### RECORDS

+ + + +

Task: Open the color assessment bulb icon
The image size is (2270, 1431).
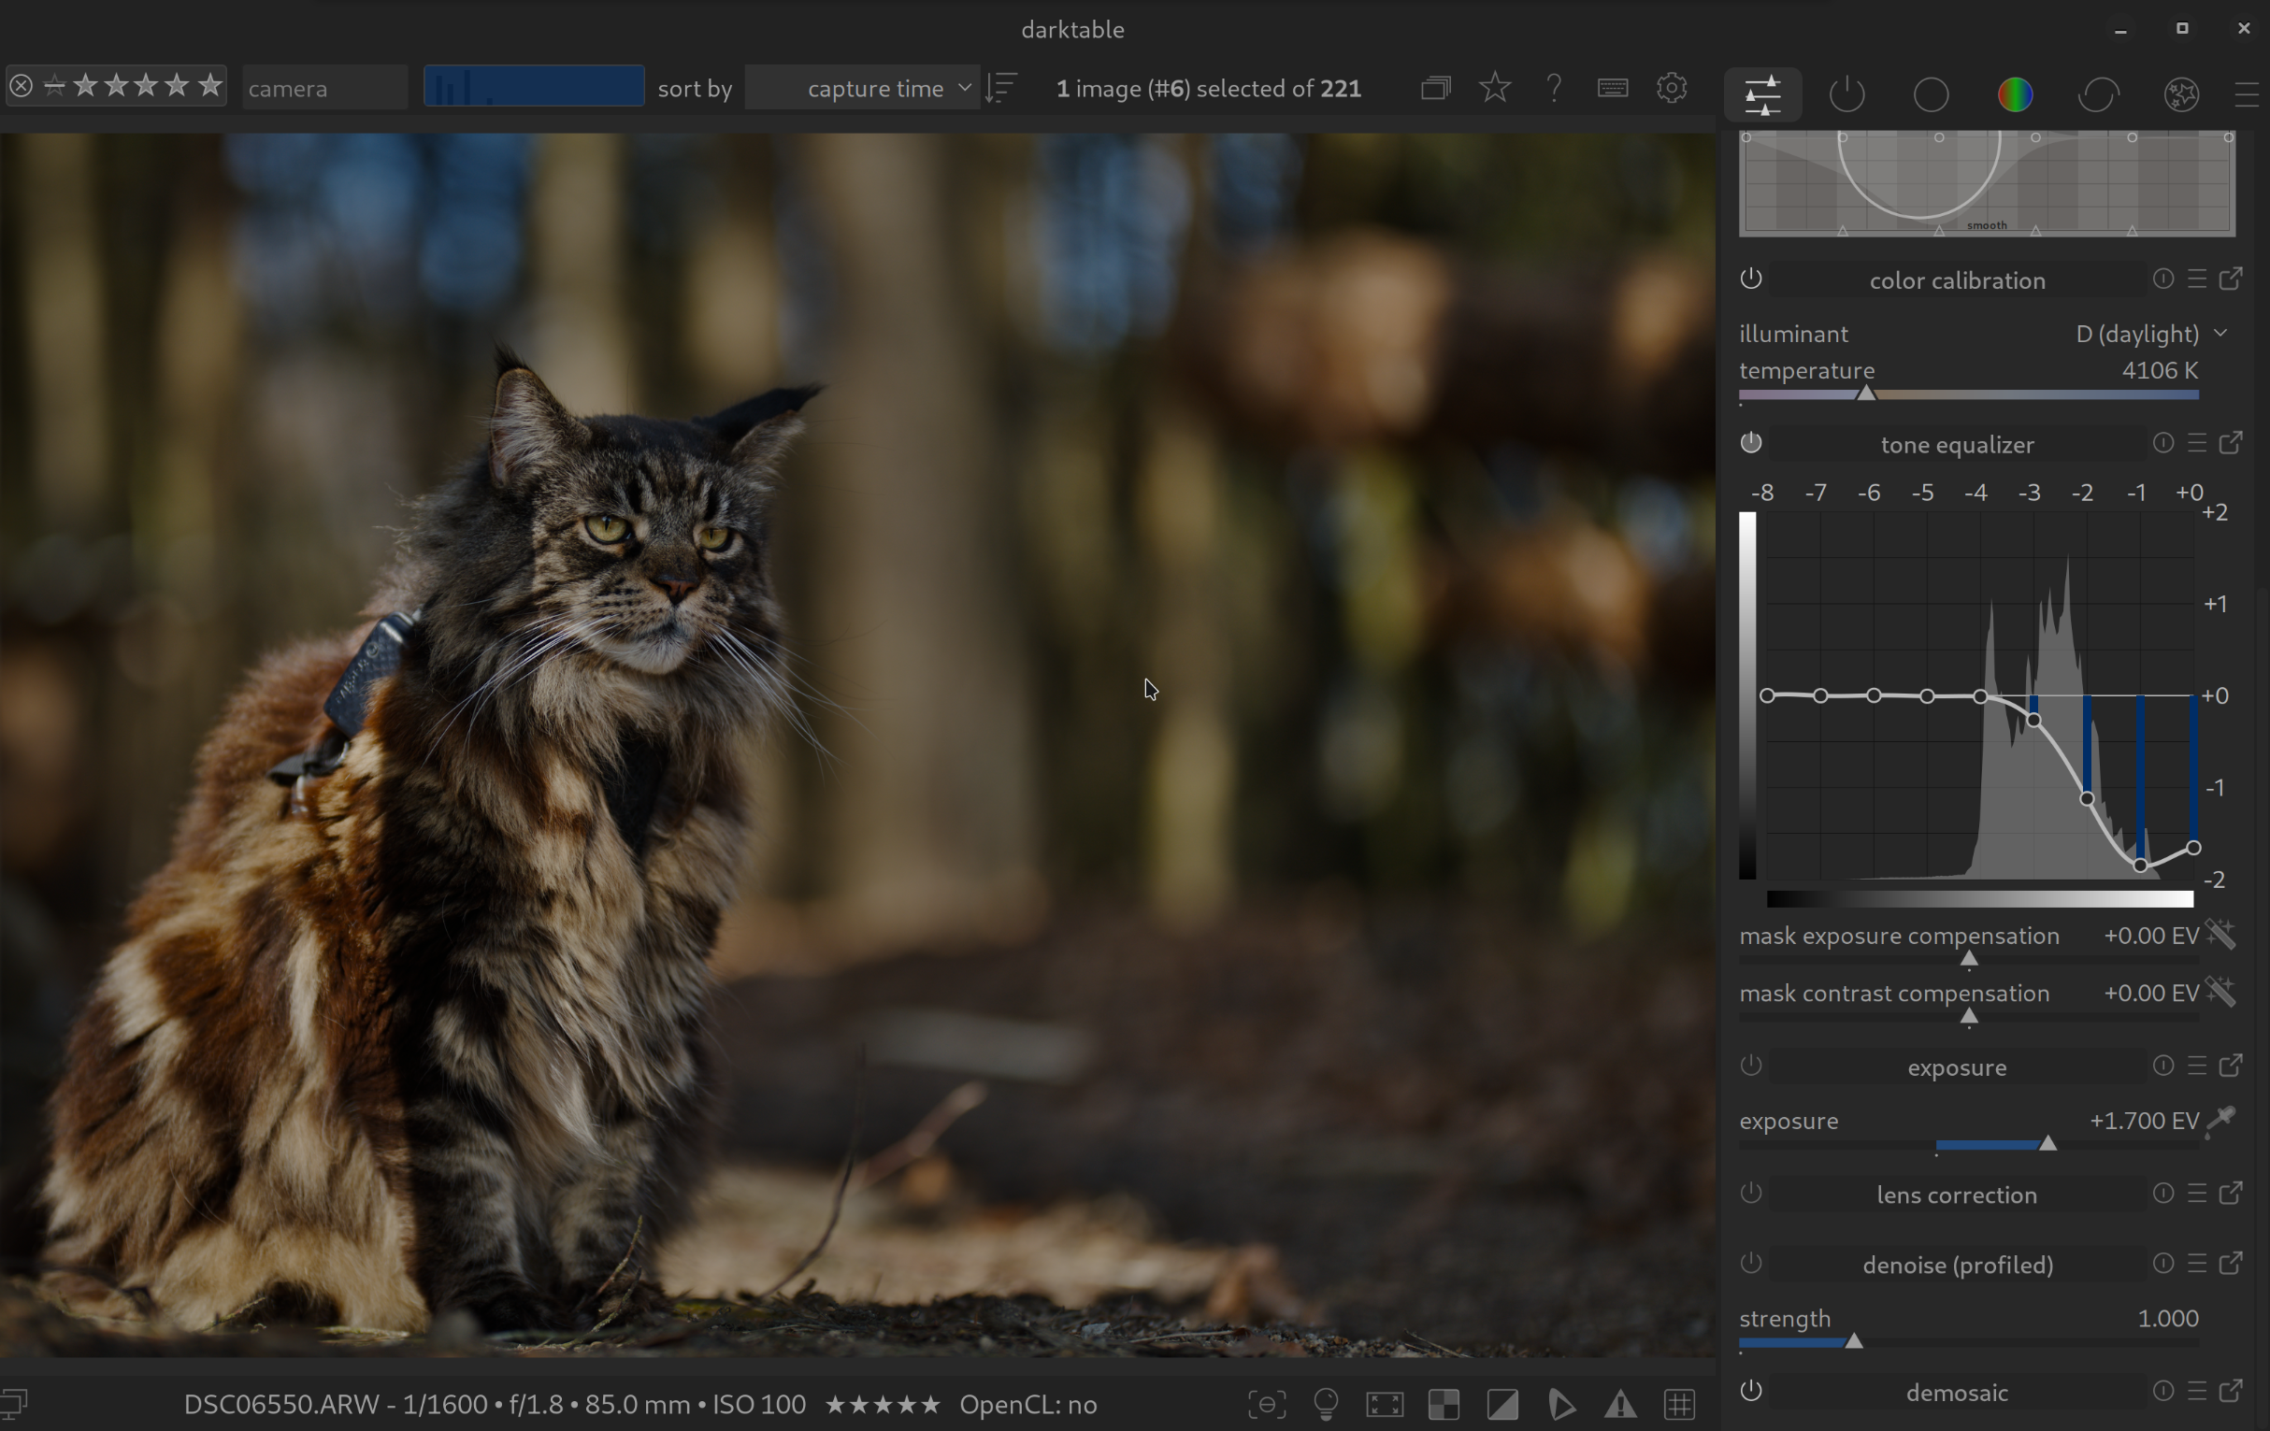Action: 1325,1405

+ + + +

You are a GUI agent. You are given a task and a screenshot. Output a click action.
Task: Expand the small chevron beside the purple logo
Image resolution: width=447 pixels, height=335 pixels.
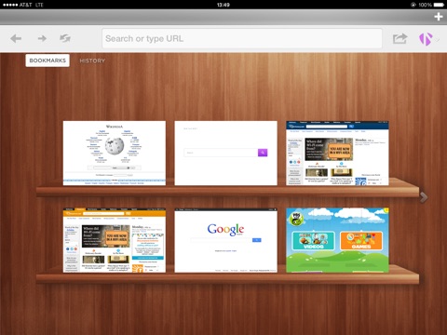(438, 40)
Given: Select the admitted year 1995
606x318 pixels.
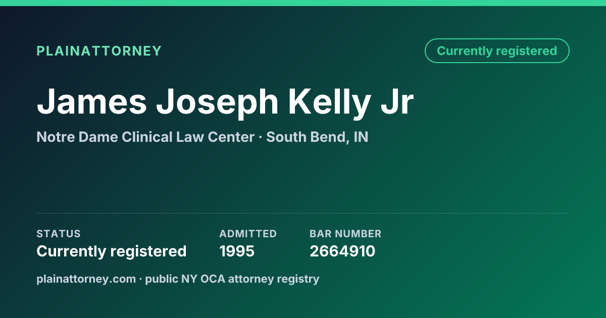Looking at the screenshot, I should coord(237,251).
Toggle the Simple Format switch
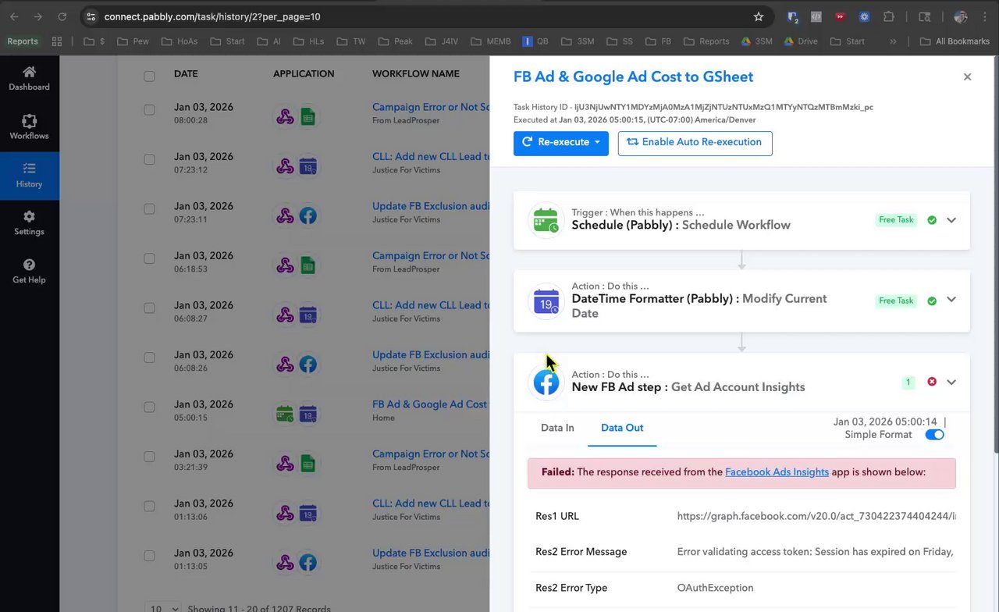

+ + + +

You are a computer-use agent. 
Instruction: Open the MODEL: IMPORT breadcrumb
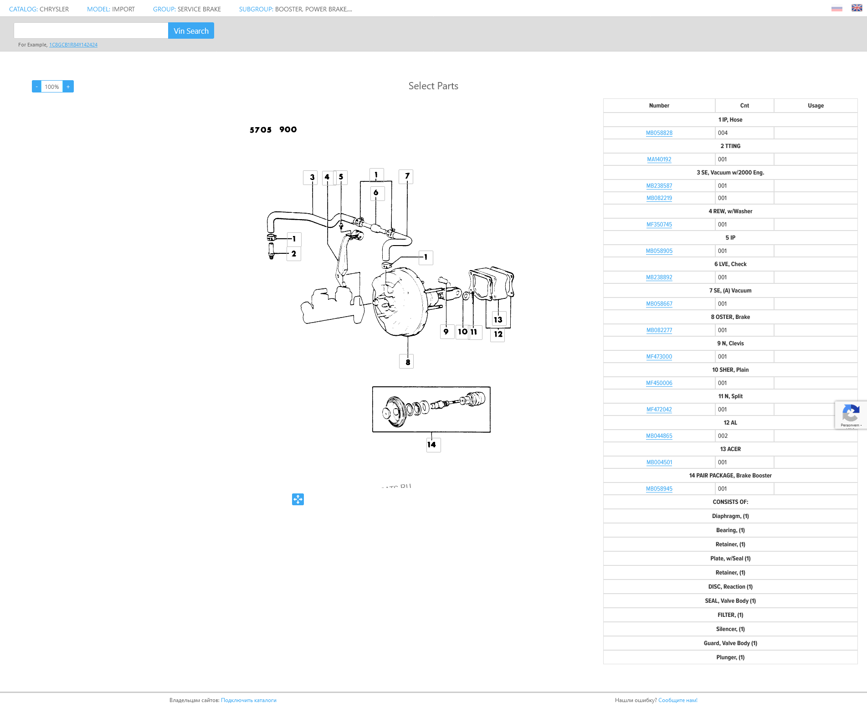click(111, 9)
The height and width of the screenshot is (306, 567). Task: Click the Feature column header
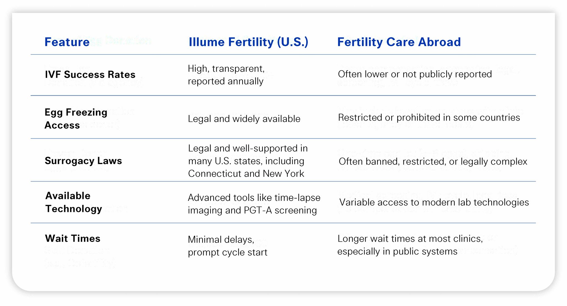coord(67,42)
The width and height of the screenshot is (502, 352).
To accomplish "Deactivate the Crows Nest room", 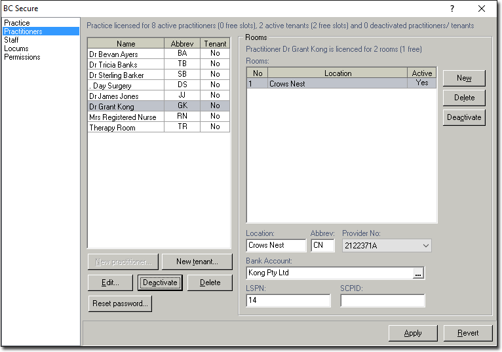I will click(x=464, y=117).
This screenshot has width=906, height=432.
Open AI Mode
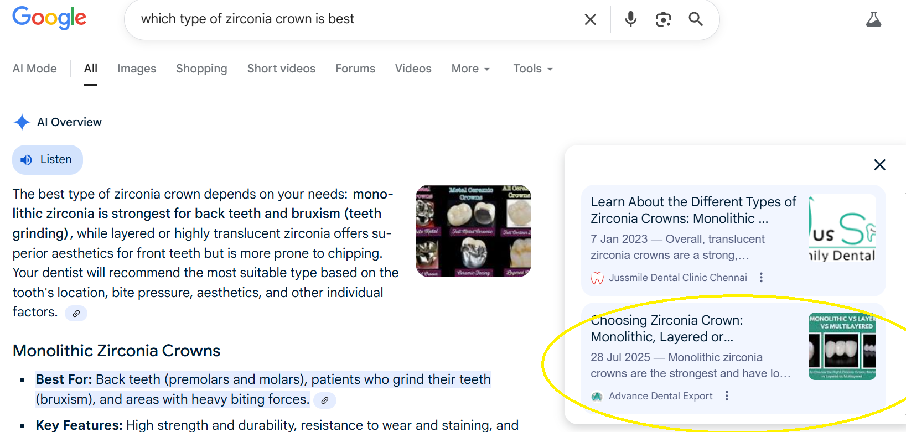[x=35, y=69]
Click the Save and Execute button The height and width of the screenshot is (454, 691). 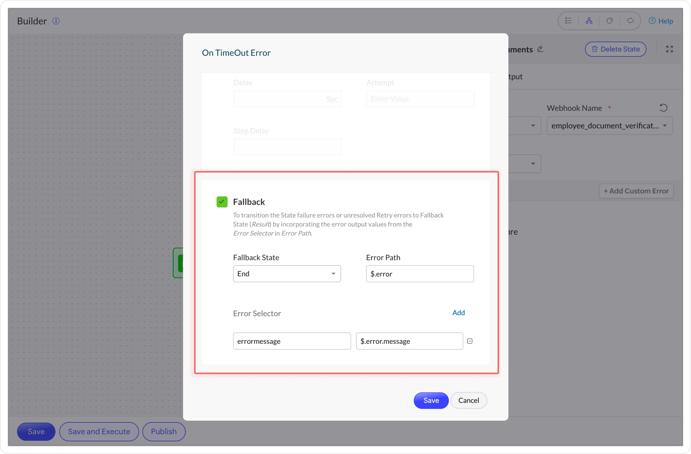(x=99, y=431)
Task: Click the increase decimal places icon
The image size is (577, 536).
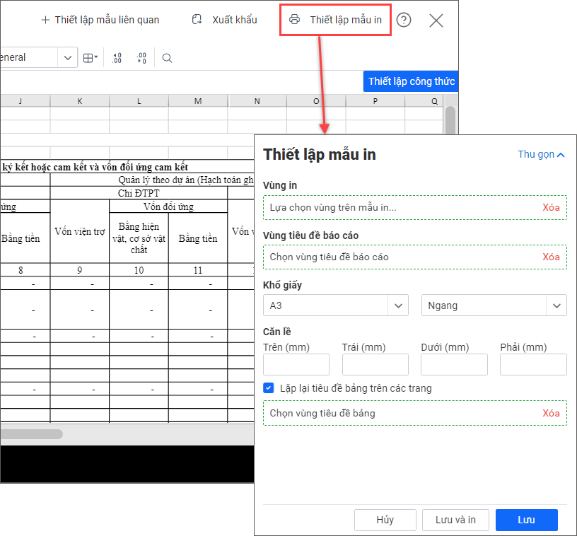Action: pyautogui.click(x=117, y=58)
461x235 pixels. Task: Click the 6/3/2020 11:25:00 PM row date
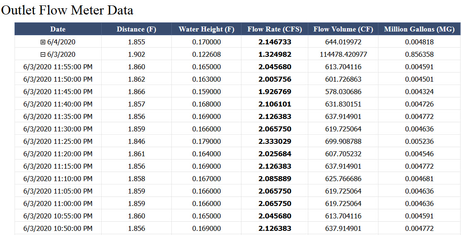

+ + + +

### WHAT THE TASK REQUIRES
Output the listing from the line containing "Task: Open the color assessment bulb icon" down to the line containing "Action: 1325,1405" as a two-column CSV with the headers task and value, one row per entry, each field quoted and any line breaks replaced by spaces. Leave the pictures out.

### WRITTEN ANSWER
task,value
"Task: Open the color assessment bulb icon The image size is (2270, 1431).","Action: 1325,1405"